| L’ŒIL A LU |
L’Ethique a-t-elle une chance dans un monde de consommateurs ? Zygmunt Bauman (Ed. Climats)
Notre société est aujourd’hui à l’image des nids d’abeilles : caractérisée par la fluidité d’appartenance et le brassage perpétuel de populations mêlées au sein desquelles “indigènes et immigrants” vivent et travaillent côte à côte. Elle serait ainsi passée, analyse l’auteur, d’un stade “solide” correspondant à la construction de la nation, à “l’enracinement et à la fortification du principe de souveraineté, à l’imperméabilité des frontières ”, à un stade “liquide”, changeant et kaléidoscopique, au multiculturalisme, au brassage des populations et aux interconnexions en réseaux modifiables sans cesse.
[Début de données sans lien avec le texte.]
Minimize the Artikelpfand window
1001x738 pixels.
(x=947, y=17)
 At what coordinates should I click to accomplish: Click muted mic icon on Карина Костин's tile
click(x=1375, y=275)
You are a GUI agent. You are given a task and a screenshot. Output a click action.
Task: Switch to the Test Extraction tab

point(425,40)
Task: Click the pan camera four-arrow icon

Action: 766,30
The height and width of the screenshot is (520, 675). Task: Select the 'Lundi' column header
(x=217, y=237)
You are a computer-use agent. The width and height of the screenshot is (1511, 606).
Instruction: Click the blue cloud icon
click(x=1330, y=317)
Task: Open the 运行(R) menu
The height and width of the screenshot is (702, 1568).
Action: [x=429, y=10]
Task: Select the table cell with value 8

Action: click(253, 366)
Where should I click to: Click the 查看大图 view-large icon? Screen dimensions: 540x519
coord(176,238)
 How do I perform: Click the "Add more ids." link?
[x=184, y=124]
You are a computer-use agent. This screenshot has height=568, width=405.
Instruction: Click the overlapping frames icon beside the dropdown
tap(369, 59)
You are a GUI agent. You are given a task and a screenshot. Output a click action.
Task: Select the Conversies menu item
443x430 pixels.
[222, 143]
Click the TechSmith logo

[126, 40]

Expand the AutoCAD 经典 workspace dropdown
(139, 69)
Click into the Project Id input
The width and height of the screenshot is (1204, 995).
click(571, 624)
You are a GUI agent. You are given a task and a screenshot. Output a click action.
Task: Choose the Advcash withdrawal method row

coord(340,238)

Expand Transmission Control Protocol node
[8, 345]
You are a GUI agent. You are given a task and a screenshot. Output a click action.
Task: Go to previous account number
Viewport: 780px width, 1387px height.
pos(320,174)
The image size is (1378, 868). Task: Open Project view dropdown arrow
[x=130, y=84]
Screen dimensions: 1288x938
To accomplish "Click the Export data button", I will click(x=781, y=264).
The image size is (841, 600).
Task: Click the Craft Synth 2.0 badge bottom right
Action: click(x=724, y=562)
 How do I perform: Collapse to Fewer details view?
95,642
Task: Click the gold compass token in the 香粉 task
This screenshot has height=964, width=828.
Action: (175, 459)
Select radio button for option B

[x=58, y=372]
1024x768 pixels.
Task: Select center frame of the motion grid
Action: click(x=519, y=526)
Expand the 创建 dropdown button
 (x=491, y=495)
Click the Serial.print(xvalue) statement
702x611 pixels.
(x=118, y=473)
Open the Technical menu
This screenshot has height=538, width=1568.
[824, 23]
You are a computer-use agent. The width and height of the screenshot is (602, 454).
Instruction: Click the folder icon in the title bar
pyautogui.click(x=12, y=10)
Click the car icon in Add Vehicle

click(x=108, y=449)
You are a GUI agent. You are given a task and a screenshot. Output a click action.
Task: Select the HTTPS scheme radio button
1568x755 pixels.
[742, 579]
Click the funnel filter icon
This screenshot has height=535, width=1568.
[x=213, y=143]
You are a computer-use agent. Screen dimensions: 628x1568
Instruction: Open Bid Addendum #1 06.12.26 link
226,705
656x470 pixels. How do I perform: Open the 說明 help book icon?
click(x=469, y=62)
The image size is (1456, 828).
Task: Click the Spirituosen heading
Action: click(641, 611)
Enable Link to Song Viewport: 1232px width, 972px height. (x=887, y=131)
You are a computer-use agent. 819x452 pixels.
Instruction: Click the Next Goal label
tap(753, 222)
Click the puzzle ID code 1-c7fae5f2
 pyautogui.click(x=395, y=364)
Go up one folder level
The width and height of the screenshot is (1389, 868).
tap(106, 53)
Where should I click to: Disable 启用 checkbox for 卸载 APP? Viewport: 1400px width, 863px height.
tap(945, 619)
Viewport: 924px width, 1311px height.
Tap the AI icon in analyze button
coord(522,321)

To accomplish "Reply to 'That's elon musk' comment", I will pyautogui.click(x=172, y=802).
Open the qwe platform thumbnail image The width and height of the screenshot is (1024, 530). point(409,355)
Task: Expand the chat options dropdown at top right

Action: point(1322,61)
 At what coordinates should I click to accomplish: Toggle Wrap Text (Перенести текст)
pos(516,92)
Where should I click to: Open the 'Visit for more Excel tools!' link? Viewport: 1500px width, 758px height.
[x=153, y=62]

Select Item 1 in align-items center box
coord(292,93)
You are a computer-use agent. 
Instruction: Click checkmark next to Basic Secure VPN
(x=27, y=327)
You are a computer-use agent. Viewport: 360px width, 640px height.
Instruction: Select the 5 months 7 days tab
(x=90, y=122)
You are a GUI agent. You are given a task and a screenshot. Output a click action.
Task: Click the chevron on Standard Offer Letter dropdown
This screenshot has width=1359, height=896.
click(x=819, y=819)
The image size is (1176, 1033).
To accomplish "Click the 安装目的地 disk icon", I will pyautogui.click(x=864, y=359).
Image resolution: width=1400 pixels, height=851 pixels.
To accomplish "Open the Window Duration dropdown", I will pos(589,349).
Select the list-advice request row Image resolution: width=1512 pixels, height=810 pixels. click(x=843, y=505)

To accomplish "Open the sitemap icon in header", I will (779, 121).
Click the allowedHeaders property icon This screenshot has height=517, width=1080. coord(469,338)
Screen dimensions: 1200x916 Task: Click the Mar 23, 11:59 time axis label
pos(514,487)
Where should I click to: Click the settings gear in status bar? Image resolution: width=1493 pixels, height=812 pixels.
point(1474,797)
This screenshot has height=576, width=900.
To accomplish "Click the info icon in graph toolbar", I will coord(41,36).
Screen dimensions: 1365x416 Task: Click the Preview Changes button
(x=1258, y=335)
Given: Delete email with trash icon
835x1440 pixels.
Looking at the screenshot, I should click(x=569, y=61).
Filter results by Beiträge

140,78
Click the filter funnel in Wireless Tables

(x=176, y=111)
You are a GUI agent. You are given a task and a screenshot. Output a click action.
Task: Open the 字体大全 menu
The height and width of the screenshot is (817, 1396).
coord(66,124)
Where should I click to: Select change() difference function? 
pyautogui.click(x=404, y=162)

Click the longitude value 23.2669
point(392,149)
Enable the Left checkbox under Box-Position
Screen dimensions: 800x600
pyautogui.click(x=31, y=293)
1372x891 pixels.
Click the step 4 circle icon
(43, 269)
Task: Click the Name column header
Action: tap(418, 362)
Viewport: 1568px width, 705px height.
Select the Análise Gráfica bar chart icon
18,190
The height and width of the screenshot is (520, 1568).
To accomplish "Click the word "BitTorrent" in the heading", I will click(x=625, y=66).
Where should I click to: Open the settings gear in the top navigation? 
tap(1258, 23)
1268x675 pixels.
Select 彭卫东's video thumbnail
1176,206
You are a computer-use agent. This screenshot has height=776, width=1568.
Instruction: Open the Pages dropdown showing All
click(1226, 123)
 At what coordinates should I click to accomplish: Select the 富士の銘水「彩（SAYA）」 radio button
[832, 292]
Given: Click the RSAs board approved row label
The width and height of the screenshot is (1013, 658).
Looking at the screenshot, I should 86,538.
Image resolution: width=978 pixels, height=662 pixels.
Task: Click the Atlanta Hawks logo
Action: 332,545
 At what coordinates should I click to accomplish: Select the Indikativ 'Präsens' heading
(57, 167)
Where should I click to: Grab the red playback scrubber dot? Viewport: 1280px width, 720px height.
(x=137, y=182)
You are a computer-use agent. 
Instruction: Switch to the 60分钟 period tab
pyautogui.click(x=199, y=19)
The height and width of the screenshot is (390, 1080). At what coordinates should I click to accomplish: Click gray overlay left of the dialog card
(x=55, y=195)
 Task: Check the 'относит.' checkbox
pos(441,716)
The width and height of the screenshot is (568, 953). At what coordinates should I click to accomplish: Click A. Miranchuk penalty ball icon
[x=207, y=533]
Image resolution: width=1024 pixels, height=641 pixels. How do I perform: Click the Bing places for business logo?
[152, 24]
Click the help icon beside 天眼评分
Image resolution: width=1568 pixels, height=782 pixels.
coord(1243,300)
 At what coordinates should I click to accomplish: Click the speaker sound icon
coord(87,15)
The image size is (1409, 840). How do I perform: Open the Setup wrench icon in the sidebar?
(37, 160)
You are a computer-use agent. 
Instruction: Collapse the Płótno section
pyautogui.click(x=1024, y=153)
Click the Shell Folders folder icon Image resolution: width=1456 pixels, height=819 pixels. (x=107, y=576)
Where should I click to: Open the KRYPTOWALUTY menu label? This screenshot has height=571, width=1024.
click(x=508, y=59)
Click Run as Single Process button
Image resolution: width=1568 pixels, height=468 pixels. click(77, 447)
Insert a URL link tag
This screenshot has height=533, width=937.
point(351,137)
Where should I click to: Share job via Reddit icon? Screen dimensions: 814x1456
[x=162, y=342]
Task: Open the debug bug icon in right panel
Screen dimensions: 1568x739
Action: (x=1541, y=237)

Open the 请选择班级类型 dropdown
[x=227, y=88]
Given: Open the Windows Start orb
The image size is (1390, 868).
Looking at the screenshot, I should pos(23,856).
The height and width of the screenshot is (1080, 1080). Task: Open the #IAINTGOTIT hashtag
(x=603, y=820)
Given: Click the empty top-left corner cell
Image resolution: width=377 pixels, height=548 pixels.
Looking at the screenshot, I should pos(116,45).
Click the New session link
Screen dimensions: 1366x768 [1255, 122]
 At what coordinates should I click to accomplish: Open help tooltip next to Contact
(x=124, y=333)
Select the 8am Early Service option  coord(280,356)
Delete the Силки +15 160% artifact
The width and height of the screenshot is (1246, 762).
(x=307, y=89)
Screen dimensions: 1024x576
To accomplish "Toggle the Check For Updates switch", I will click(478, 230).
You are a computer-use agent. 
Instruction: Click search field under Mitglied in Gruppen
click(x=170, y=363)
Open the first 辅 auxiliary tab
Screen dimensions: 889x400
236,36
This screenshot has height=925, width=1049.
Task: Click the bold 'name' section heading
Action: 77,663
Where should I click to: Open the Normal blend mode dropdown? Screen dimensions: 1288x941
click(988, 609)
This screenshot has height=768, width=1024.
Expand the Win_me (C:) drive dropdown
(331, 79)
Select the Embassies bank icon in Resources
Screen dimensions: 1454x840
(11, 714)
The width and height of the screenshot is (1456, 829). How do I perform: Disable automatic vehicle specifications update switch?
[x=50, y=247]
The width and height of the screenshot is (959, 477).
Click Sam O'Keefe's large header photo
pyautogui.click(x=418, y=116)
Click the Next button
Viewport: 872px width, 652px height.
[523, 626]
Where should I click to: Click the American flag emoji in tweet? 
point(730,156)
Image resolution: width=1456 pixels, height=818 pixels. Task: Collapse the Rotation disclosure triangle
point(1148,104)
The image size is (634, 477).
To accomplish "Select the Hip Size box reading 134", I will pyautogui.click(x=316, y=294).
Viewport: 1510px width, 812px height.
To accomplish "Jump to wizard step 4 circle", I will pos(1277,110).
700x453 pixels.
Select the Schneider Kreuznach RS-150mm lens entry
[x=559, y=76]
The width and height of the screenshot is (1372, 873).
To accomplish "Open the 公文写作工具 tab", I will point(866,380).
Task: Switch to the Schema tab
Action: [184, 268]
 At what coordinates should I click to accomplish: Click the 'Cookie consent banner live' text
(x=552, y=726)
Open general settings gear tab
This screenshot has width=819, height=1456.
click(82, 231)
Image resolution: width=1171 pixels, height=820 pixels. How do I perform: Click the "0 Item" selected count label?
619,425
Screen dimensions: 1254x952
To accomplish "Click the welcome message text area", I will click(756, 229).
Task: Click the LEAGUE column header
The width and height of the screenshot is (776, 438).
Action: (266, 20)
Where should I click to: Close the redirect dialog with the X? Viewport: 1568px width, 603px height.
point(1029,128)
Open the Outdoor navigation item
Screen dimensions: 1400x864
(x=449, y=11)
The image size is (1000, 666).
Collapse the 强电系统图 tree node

Une société est dite “liquide” si les situations dans lesquelles les hommes se trouvent et agissent se modifient avant même que leurs façons d’agir ne réussissent à se consolider en procédures et habitudes, précise celui qui est à l’origine du concept. Elle est apparue lorsqu’à l’ère “solide” des producteurs s’est substituée celle des consommateurs. Car la consommation ne donne de valeur qu’à ce qui est susceptible d’être immédiatement “liquidé”, usé et jeté. Pour l’auteur, cette philosophie consumériste qui nous invite à nous réinventer en permanence imprègne désormais toute la vie moderne, jusqu'aux entreprises qui se comportent avec leurs salariés comme s'il s'agissait d'objets de consommation jetables. Elle n’est pas sans poser de questions. Celle de l’identité, tout d’abord, qui ne peut plus être “finale”, mais doit en permanence être renégociée. Ne pouvant se raccrocher à aucune structure stable, pas même aux groupes d’appartenance que l’auteur compare à “des ensembles d’unités autopropulsées reliées entre elles par la seule solidarité mécanique n’assurant que la sécurité du nombre” (de la même manière qu’un social network remplace l’amitié par le “nombre d’amis”), elle ne suscite jamais de partage de valeurs, ni de coopération sociale ou politique. Celle de la sécurité ensuite, car la société “liquide” donne aux individus la liberté et la responsabilité de résoudre des problèmes dont la solution n’est pas à la portée de la libre initiative individuelle. D’où un sentiment d’impuissance et de frustration qui fait qu’ils finissent, faute de réel exercice de la liberté, par préférer la sécurité que les Etats modernes se pressent de mettre en place en provoquant des divisions et des affrontements… contribuant ainsi à augmenter l’insécurité. Pas facile d’installer de l’éthique dans une société “liquide”.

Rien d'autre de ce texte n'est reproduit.